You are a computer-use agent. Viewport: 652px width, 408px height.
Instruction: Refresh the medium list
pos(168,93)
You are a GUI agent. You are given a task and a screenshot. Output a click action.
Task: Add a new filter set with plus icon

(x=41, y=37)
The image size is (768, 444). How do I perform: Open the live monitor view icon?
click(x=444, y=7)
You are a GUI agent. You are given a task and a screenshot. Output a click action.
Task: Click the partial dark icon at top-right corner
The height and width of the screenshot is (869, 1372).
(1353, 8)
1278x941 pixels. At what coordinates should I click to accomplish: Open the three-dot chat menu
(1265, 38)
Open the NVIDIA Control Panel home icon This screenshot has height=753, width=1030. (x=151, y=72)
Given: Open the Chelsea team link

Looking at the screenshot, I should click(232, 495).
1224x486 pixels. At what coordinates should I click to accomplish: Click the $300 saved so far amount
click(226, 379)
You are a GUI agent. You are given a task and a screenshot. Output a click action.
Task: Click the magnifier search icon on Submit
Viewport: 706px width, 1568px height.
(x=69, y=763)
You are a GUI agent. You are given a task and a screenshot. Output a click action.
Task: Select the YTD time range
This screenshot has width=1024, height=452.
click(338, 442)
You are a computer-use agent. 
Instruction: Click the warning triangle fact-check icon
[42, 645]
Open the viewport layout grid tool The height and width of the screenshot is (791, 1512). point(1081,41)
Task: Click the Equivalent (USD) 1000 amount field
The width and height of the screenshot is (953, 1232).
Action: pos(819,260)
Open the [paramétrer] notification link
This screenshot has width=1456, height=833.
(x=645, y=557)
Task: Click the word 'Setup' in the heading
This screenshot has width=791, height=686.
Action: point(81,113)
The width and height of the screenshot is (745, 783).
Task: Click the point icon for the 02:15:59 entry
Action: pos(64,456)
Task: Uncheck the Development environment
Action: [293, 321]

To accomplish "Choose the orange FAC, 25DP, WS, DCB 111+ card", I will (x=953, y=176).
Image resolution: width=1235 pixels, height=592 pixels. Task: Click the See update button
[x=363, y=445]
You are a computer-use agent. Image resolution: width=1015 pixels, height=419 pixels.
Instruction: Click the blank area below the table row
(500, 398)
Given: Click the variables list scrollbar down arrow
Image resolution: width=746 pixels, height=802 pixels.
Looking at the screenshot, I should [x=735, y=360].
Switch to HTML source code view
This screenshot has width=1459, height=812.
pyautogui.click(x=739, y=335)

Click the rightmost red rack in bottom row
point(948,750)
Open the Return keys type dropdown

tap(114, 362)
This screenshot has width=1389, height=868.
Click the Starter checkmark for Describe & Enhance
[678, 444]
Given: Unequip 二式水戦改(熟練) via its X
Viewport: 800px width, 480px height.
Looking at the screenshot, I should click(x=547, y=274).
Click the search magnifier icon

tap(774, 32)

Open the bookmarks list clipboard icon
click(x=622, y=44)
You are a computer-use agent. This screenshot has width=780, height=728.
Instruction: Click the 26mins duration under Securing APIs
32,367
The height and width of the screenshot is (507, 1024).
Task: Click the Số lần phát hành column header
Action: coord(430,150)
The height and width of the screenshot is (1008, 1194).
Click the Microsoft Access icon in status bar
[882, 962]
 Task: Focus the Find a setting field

Exercise
Copy each line of the records verbatim.

Response to this exercise
You are a computer-use agent. Viewport: 652px width, 408px height.
Instruction: Refresh the medium list
pos(168,93)
You are a GUI agent. You are given a task and a screenshot. Output a click action.
Task: Add a new filter set with plus icon

(x=41, y=37)
The image size is (768, 444). How do I perform: Open the live monitor view icon?
click(x=444, y=7)
You are a GUI agent. You are given a task and a screenshot. Output a click action.
Task: Click the partial dark icon at top-right corner
The height and width of the screenshot is (869, 1372).
(1353, 8)
1278x941 pixels. At what coordinates should I click to accomplish: Open the three-dot chat menu
(1265, 38)
Open the NVIDIA Control Panel home icon This screenshot has height=753, width=1030. (x=151, y=72)
Given: Open the Chelsea team link

Looking at the screenshot, I should click(232, 495).
1224x486 pixels. At what coordinates should I click to accomplish: Click the $300 saved so far amount
click(226, 379)
You are a GUI agent. You are given a task and a screenshot. Output a click action.
Task: Click the magnifier search icon on Submit
Viewport: 706px width, 1568px height.
(x=69, y=763)
You are a GUI agent. You are given a task and a screenshot. Output a click action.
Task: Select the YTD time range
This screenshot has width=1024, height=452.
click(338, 442)
You are a computer-use agent. 
Instruction: Click the warning triangle fact-check icon
[42, 645]
Open the viewport layout grid tool The height and width of the screenshot is (791, 1512). point(1081,41)
Task: Click the Equivalent (USD) 1000 amount field
The width and height of the screenshot is (953, 1232).
Action: pos(819,260)
Open the [paramétrer] notification link
This screenshot has width=1456, height=833.
(x=645, y=557)
Task: Click the word 'Setup' in the heading
This screenshot has width=791, height=686.
Action: point(81,113)
The width and height of the screenshot is (745, 783).
Task: Click the point icon for the 02:15:59 entry
Action: pos(64,456)
Task: Uncheck the Development environment
Action: [293, 321]

To accomplish "Choose the orange FAC, 25DP, WS, DCB 111+ card", I will (x=953, y=176).
Image resolution: width=1235 pixels, height=592 pixels. Task: Click the See update button
[x=363, y=445]
You are a computer-use agent. Image resolution: width=1015 pixels, height=419 pixels.
Instruction: Click the blank area below the table row
(500, 398)
Given: Click the variables list scrollbar down arrow
Image resolution: width=746 pixels, height=802 pixels.
Looking at the screenshot, I should [x=735, y=360].
Switch to HTML source code view
This screenshot has width=1459, height=812.
pyautogui.click(x=739, y=335)

Click the rightmost red rack in bottom row
point(948,750)
Open the Return keys type dropdown

tap(114, 362)
This screenshot has width=1389, height=868.
Click the Starter checkmark for Describe & Enhance
[678, 444]
Given: Unequip 二式水戦改(熟練) via its X
Viewport: 800px width, 480px height.
Looking at the screenshot, I should click(x=547, y=274).
Click the search magnifier icon

tap(774, 32)

Open the bookmarks list clipboard icon
click(x=622, y=44)
You are a computer-use agent. This screenshot has width=780, height=728.
Instruction: Click the 26mins duration under Securing APIs
32,367
The height and width of the screenshot is (507, 1024).
Task: Click the Số lần phát hành column header
Action: coord(430,150)
The height and width of the screenshot is (1008, 1194).
Click the Microsoft Access icon in status bar
[882, 962]
 Task: Focus the Find a setting field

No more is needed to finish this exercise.